◆ Work instruction:
Below is some data. Retype exactly the lines starting at the one with "You are a GUI" and ending at the one with "This screenshot has width=1087, height=604.".

◆ Data supplied:
*** Block opens ***
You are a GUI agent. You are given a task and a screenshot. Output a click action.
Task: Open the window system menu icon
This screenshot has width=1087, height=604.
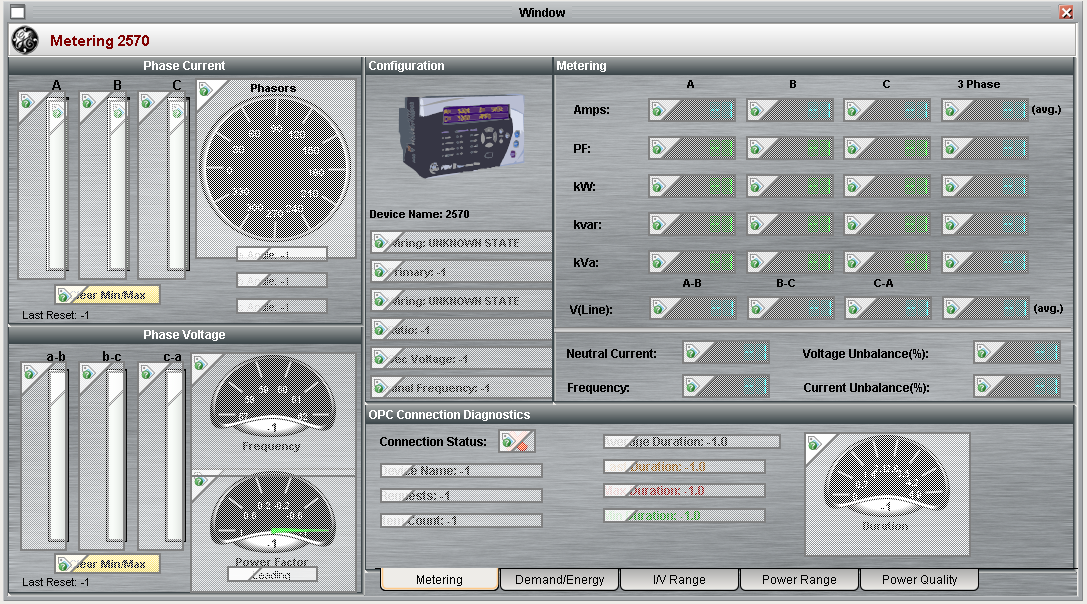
*** Block closes ***
*** Block opens ***
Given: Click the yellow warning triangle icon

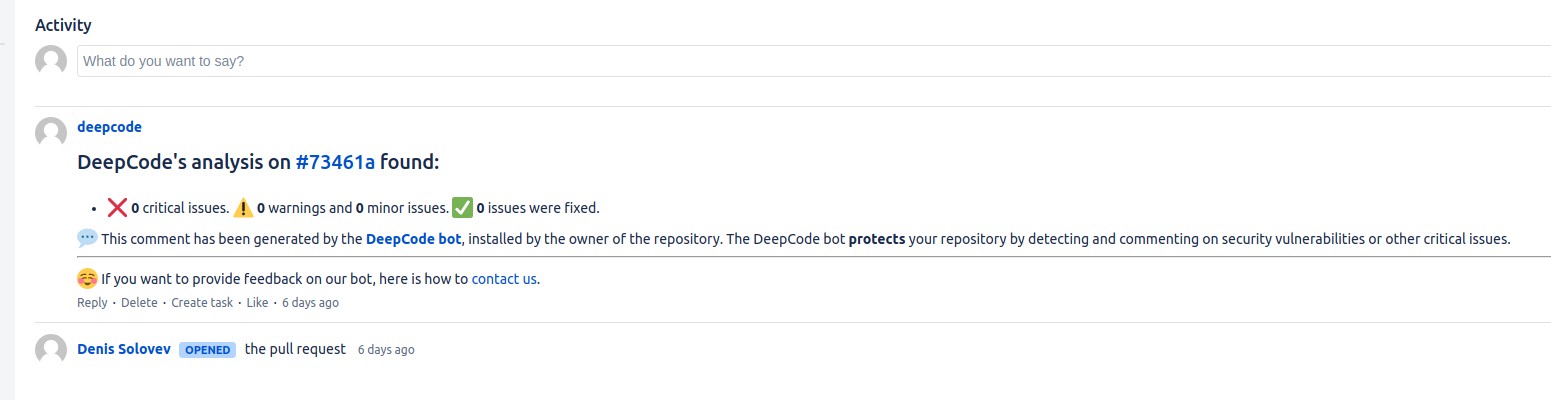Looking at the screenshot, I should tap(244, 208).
*** Block closes ***
◆ Exercise result:
You are a GUI agent. You are given a task and a screenshot. Output a click action.
Task: Open the window system menu icon
This screenshot has width=1087, height=604.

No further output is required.